リードは鞭状の蛇腹剣を振り回してバエルを狙うが、甲高い音を響かせながら両腕に弾かれる。剥き出しの腕は人間ではない灰色の肌からさらに変色し黒光りしている。刃を受けながらも火花を散らすだけで負傷は無い。だが、逆にバエルも魔法を放つも、こちらは分割した蛇腹剣の刃にかき消されている。
痺れを切らし、バエルは蛇腹が渦巻く網の中を硬化した腕を使って強引に突破し、間合いを詰める。だが、拳の間合いに入るよりも先に、リードは地面に蛇腹の先端を突き刺し、巻き取ることで素早く離脱する。

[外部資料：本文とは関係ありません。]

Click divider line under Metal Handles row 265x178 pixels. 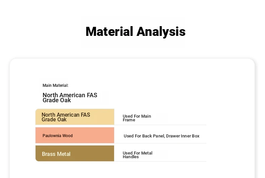click(160, 162)
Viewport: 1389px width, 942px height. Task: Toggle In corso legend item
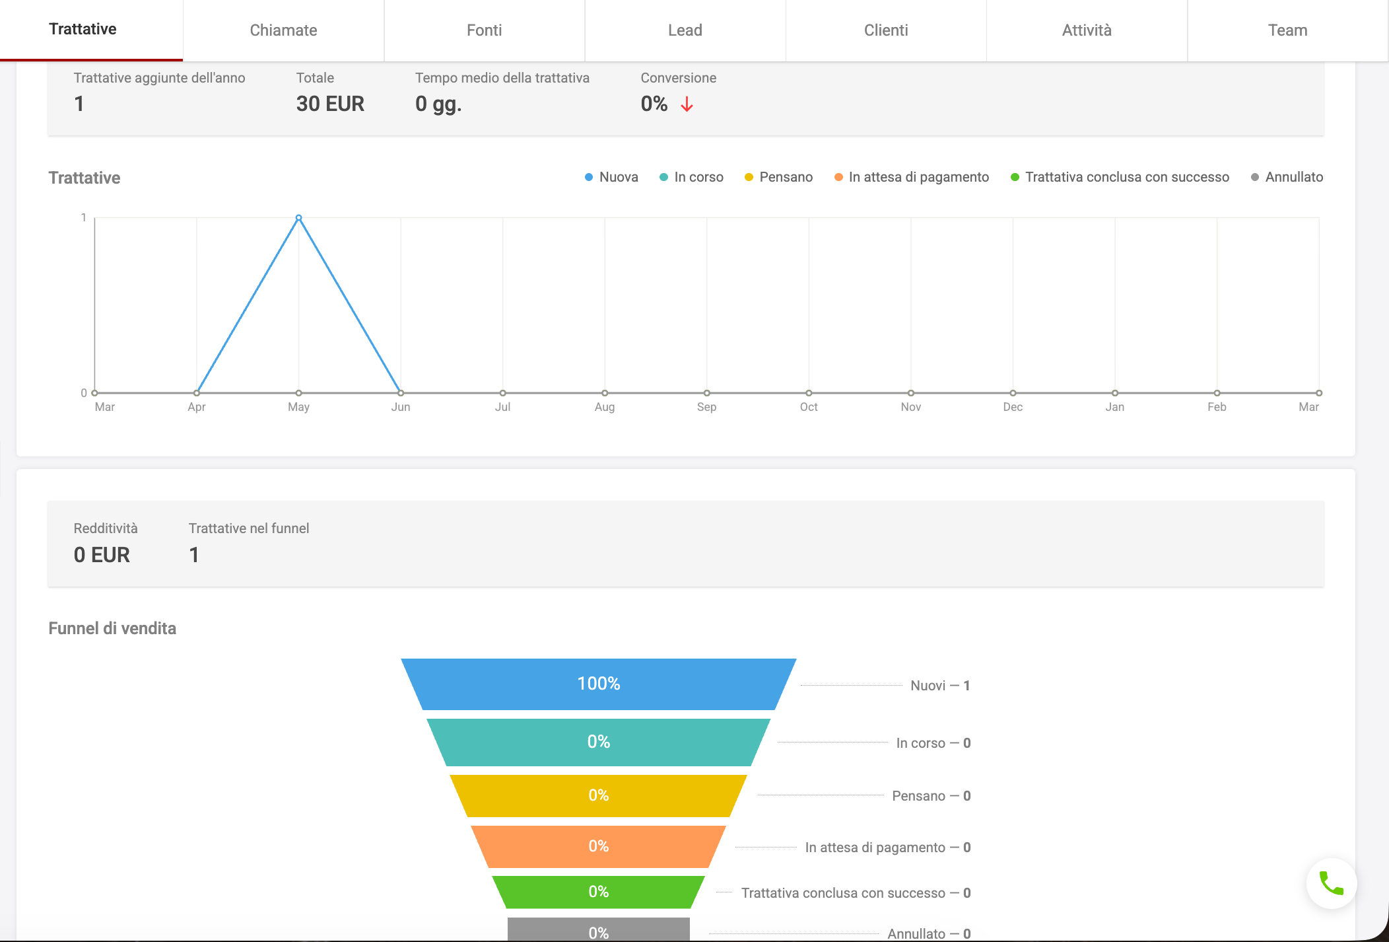coord(691,177)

リードは蛇腹を攻撃だけではなく動きにも活用していることで、かなり人外じみた動きをしている。聖痕を露わにしスレイが目覚めた影響なのだろう。分割した蛇腹の先端が、本当に大蛇のように動いている。
……にしたって、スレイの声が煩すぎる。
グラムなら、あちら側にも声が届くようだが。
『さっきからちょいちょいと黙るように言ってるが、全っっっ然聞かねぇのよ。感触からして、こっちの言葉が届いてねぇわけじゃねぇんだが……』
まぁあのハイテンションだ、無理もないか。最初のやりとりを見るに普段は黙らされてるから、久々に自由に慣れて大興奮なのであろう。

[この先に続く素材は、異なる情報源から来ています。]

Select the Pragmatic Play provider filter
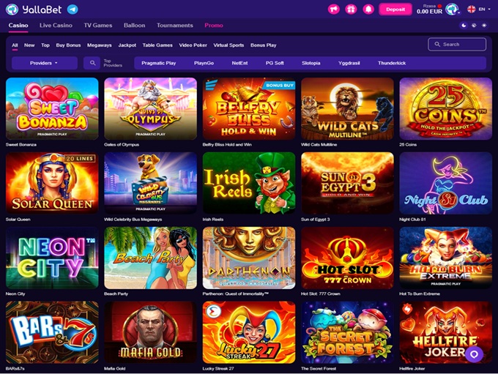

あちら側は俺たちほど追い詰められている感じでは無いが、攻めあぐねている点では似たようなものだ。リードの蛇腹剣の鞭は素早くキレもあり、的確に相手を捉えている。だが、ワイスの硬化した両腕に対しては軽い。時折に強引に懐に飛び込まれて魔法を打ち込まれている。 蛇腹を絡み付かせるあのえげつない攻撃をしないのは、バエルの両腕で掴まれでもしたら逆に引き寄せられることを恐れてのことだ。膂力に関してはワイスがリードを大きく上回っていると考えて間違いない。
最もこのあたりは、状況を把握しているグラムからの情報だ。俺はといえばやはり、数多に繰り出されるバエルの攻撃に対処するだけで手一杯だ。
そろそろ本当にどうにかしないと、集中力が保たない。ただでさえ耳障りな声で頭がおかしくなりそうなのに。グラムと同じくこれは『念話』であり、おそらく俺とリード以外には聞こえてないのは間違いない。
『見た感じ、バエルの遠距離からの魔法は牽制で、本命は至近距離からの肉弾戦だな。あの感じだとリードよりも相棒の方が相性はいいんだろうが──』
そんなことはグラムだけではなくバエルらも理解している。だからこそ最初に俺たちを引き剥がした。最初にバエルが俺を仕留め、続けて二人がかりでリードを相手にする算段だ。元々リードがカルアーネファミリーへの手出しを躊躇っていたのはバエルとワイスが揃っていたからだ。このまま悠長にしていると非常にまずい。
当初の算段では、もう少し足並みをそろえてバエルらを相手にするはずが、スレイの事に気を取られて主導権をあちらに持って行かれた。せめて蛇腹剣の事は事前に知らせて欲しかったと思うが、それを言ってしまうと俺だってグラムのことを説明していなかったのだ。そもそも、スレイのあの大声量が俺に届いたこと自体、リードにとっても埒外だった筈で。
このあたりは論じても意味がない。
どうにかして俺とリードの『敵』を入れ替えることができればまだ勝算はあるのだろうが、組んだことが殆どない相手と言葉もなく示し合わせることなど不可能だ。声なんて発すればますますバエル達は攻め手を強めて徹底的に潰しにかかってくる。
声もなくこちらの意思を相手に伝える、なんて都合の良い手段があれば話は別──。
「あっ────」
『って危ねぇ相棒!』
「ん? ──んぉぉぉっっっ!?」
目玉を貫く軌道の爪を、ちょっと人様に聞かせるのは憚られる妙な悲鳴を発し首を逸らしながら必死で回避する。考え事に集中しすぎて反応が遅れ、グラムが警告しなければバエルの目玉から脳髄まで一直線に貫通していた。
完全に体勢を崩し後ろに倒れ込んだ俺に、バエルは容赦無く追撃を加えてくる。外聞も何もなくそのまま横に転がり、目を回しながらも地面を容易く貫く爪の刺突をやり過ごし、立ち上がり様で強引に槍を薙ぎ払いバエルを追い払う。
「び、ビビったぁ……」
額に手を触れると、爪が掠っていたようでダラダラと血が流れ出てくる。
『おいおい、勘弁してくれよ。殺意満々の敵が目の前にいるってのに急にぼうっとしやがって。肝が冷えるぜ全く。──俺に肝はねェが』
案外こいつも余裕あるな。肝がある俺はまさしくキンキンに凍りつくくらいにヒヤッとしたが、それどころではない。
この状況を打開する──かもしれない策を今まさに閃いたのだ。